Mercury, Gate 20 – The Gate of the Now, Line 4, “Application”, Recognition and awareness in the now which transforms understanding into right action

Conscious:
Jupiter, Gate 8 – The Gate of Contribution, Line 4 “Respect”, The gift of naturally recognizing the contributions of others and particularly, the acknowledgement of those who lead by example.

Line 5

Unconscious:
Moon, Gate 53 – The Gate of Beginnings, Line 5 “Assertion”, fuel to begin something new, wait for clarity

Conscious:
None

Line 6

Unconscious:
North Node, Gate 44 – The Gate of Alertness, Line 6 “Aloofness”, memory
South Node, Gate 24, The Gate of Rationalization, Line 6, “The Gift Horse”, fear of ignorance
Pluto, Gate 18 – The Gate of Correction, Line 6 “Buddhahood”, Uphold and defend basic human rights

Conscious:
Sun, Gate 33 – The Gate of Privacy, Line 6 “Disassociation”, end of a cycle, retreat to understand
Moon, Gate 9 – The Gate of Focus, Line 6 “Gratitude”, The joy which comes with accepting small rewards for small victories.
Saturn, Gate 31 – The Gate of Influence, Line 6 “Application”, Leadership whose expression and action must be one and the same.
Neptune, Gate 9 – The Gate of Focus, Line 6, “Gratitude”, The joy which comes with accepting small rewards for small victories.

Considerations

As expected for my 6/2 Profile, I have the highest number of 6th lines at 8 total followed by 6 total 2nd lines. To my surprise, the next highest is the 1st line at 5 total, followed by the 3rd and 4th lines both at 3 total. I only have one 5th line. 

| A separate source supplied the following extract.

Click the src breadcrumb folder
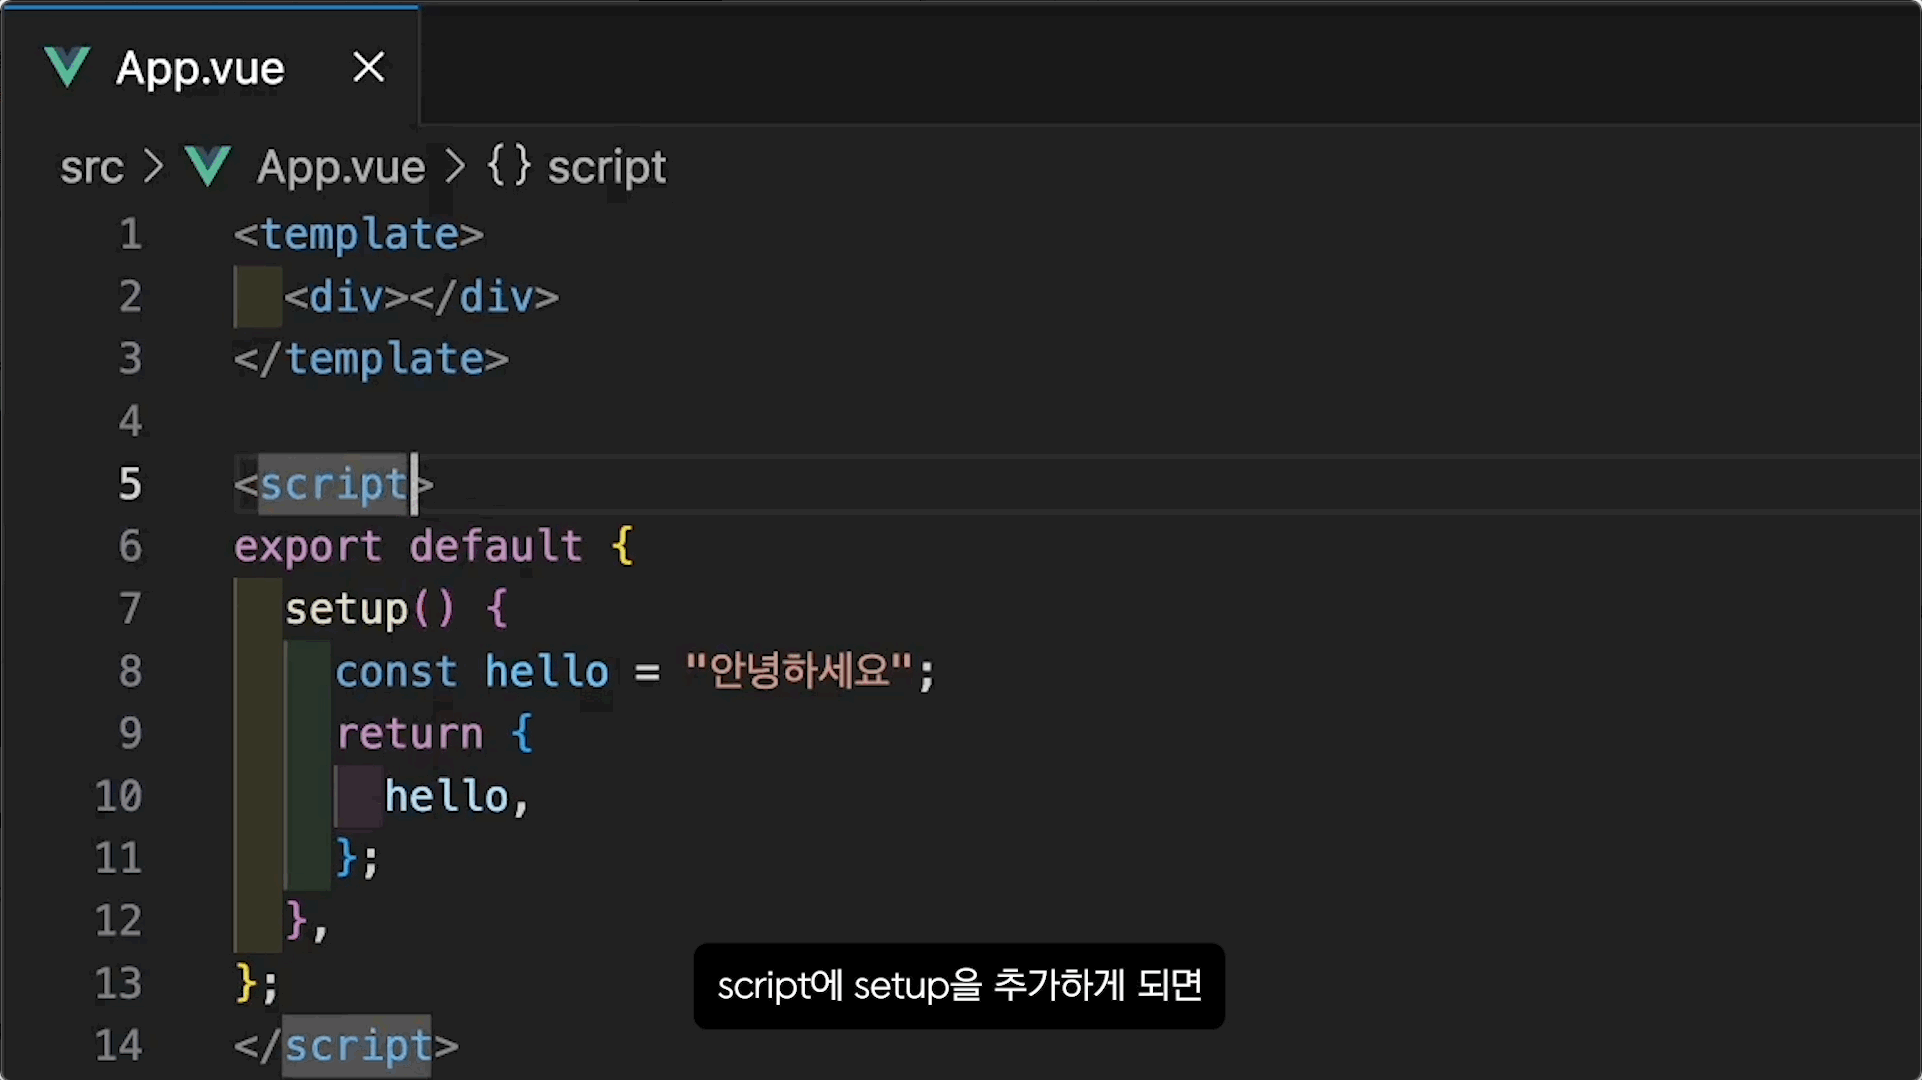Screen dimensions: 1922x1080 (x=91, y=167)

When looking at what lines are conscious vs. unconscious, I find that I have more conscious lines in the 6th line (5) than any other line and have more unconscious lines in the 2nd line (4) than any other. This matches my 6/2 Profile. Again, I am surprised by the 1st line because 4 are conscious!

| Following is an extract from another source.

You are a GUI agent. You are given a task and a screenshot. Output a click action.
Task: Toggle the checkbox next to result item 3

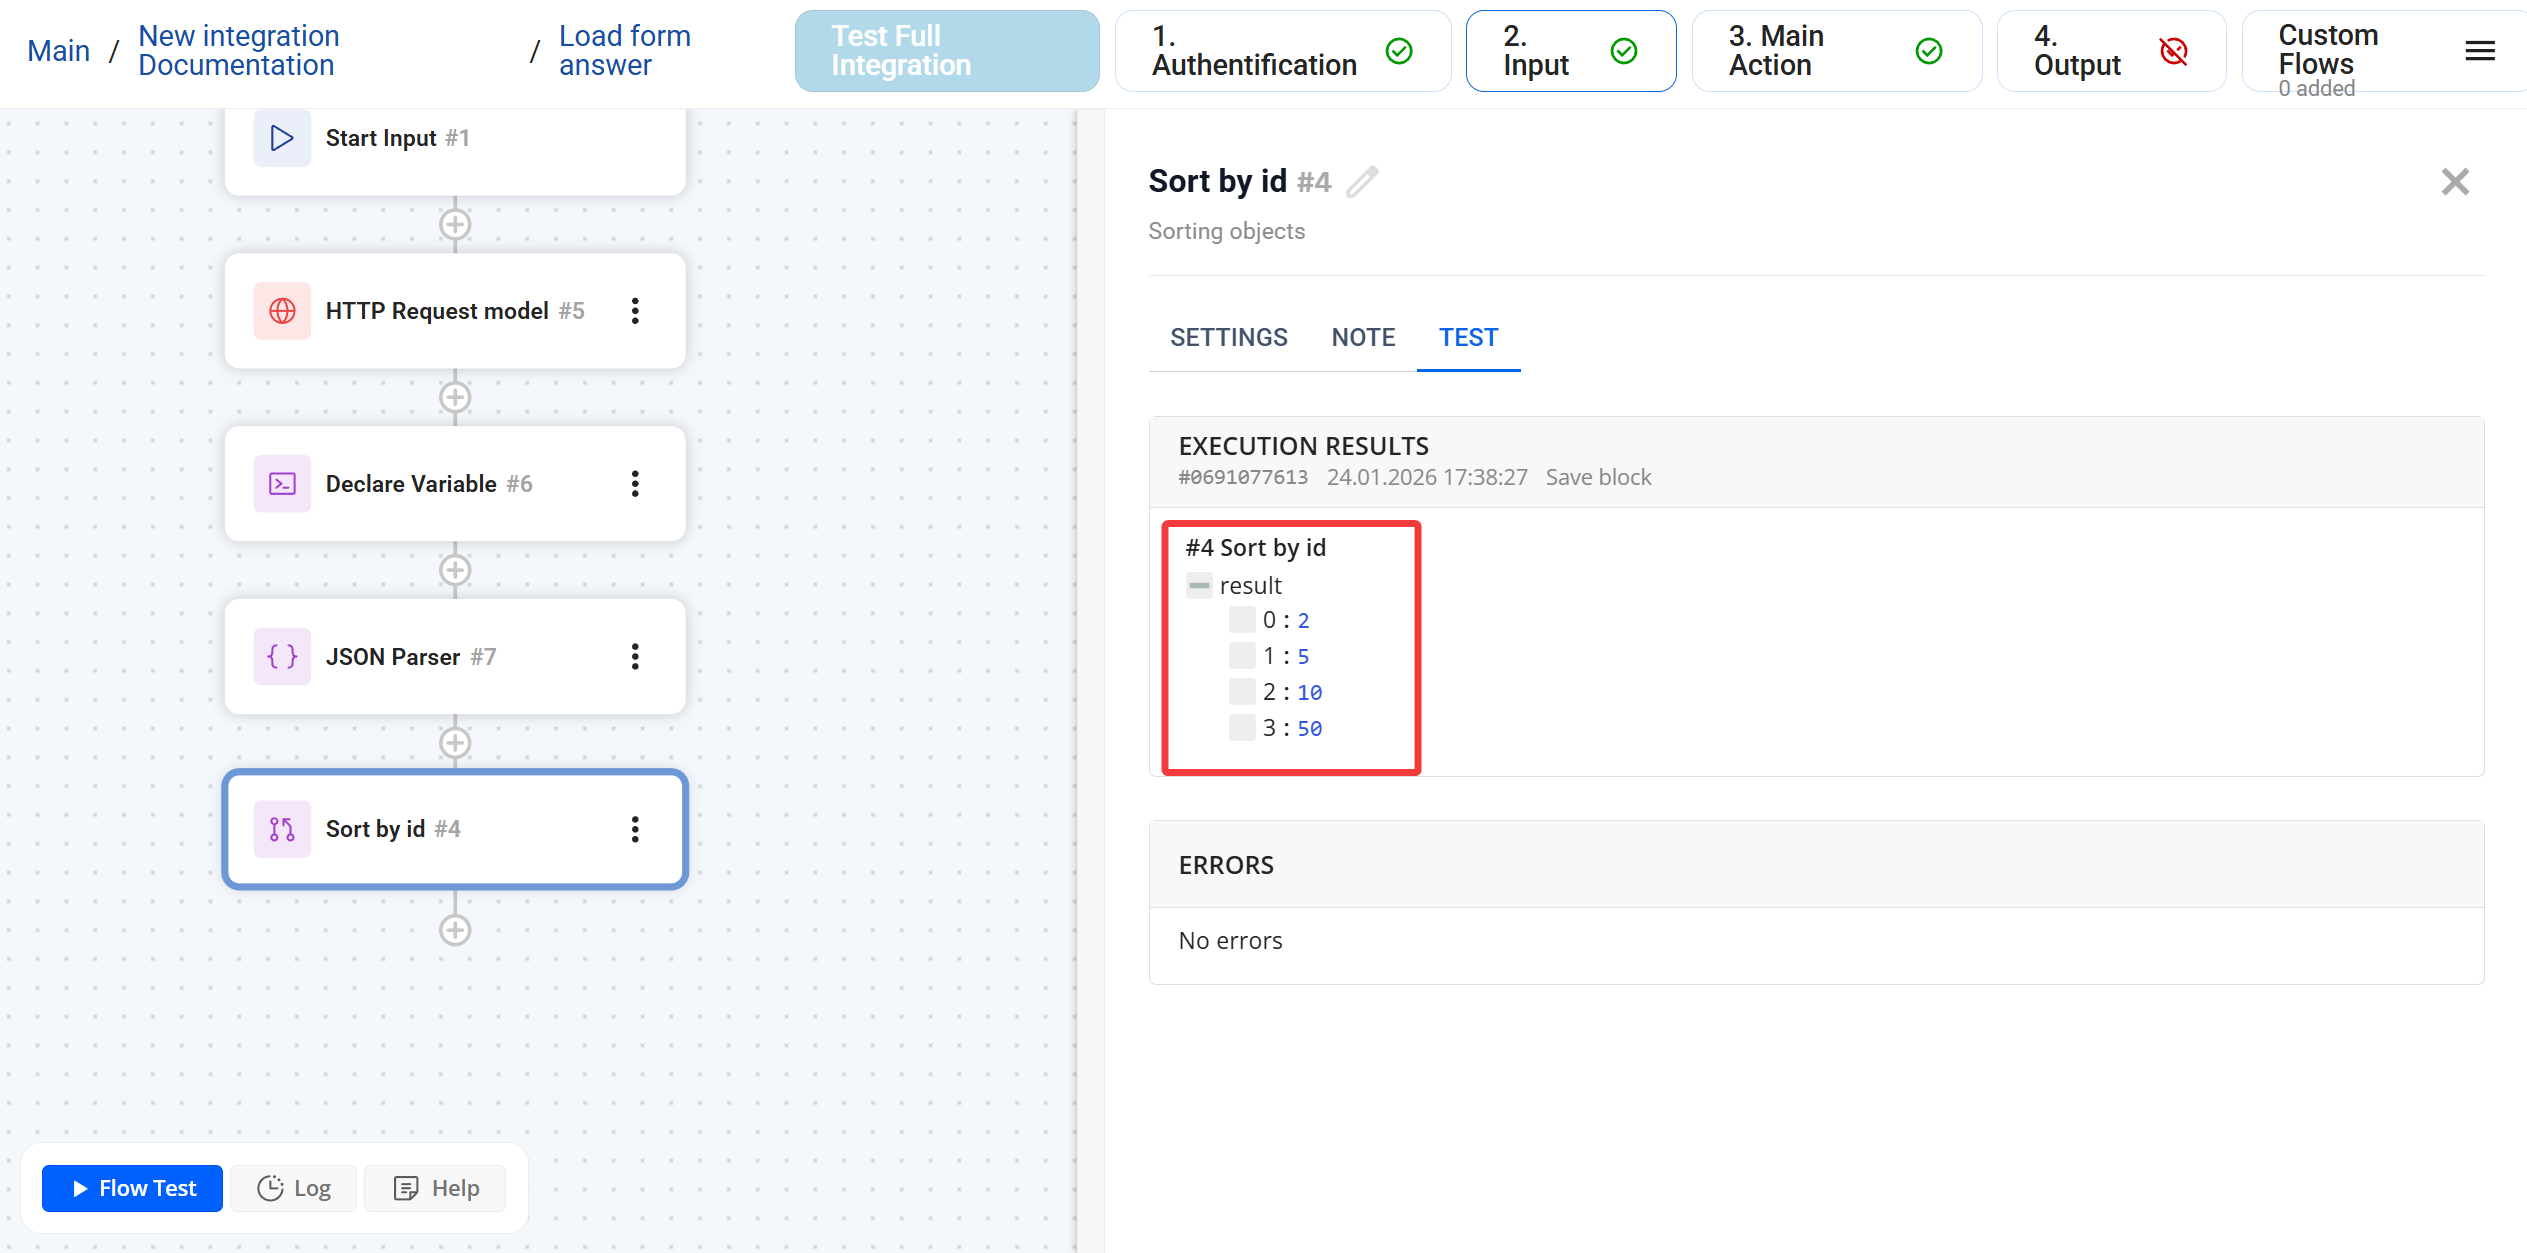pos(1241,728)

So, thus far, the biggest surprise to me is the number of 1st lines I have. 4 out of 5 of them are conscious. I dislike associating with 1st lines for the most part. My biggest complaint is that they cannot be told anything without first confirming it for themselves. Perhaps this is because I feel the least number of invitations from 1st lines because of this personality trait? I do recognize my own tendency to research and discover the truth for myself before taking anyone’s word for it, though, so I tend to get along well with 1st lines if we are researching the same topic(s). 

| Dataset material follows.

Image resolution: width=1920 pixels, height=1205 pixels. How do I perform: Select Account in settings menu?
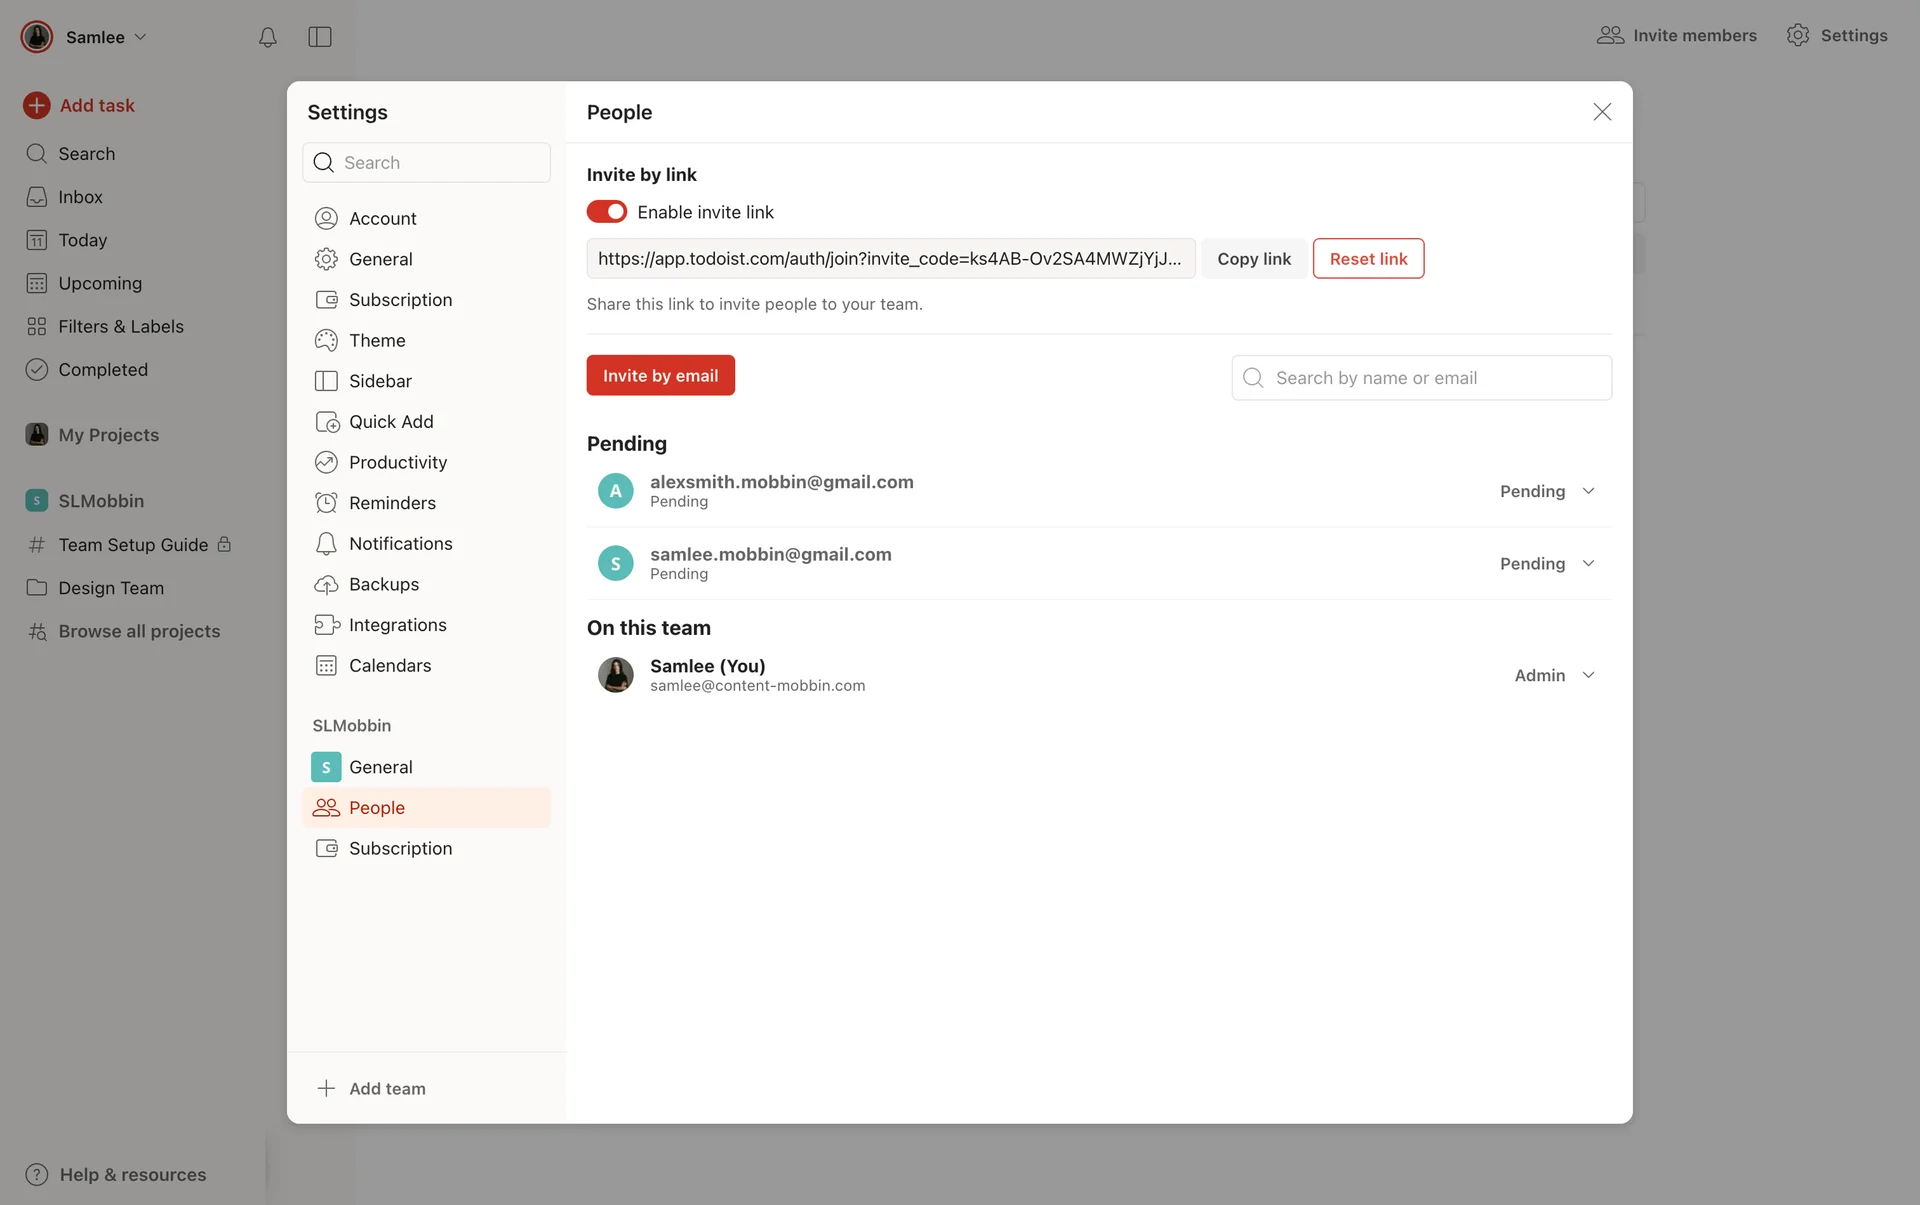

I also recognize in myself an insecurity that comes with the 1st line. I don’t like this part of myself, however, as I feel it is a weakness more than a strength. This could also be my 2nd line tendency to feel inadequate, though.

Something that is also interesting is my North and South nodes are conscious 1st line with unconscious 6th line (1/6) as is Pluto (1/6). I’m not really sure of the significance of this yet. 

With all the 1st, 2nd and 6th lines in my BodyGraph, it is no surprise that I am more self-involved than others. I prefer to be alone and separate myself from others, observing others from the periphery.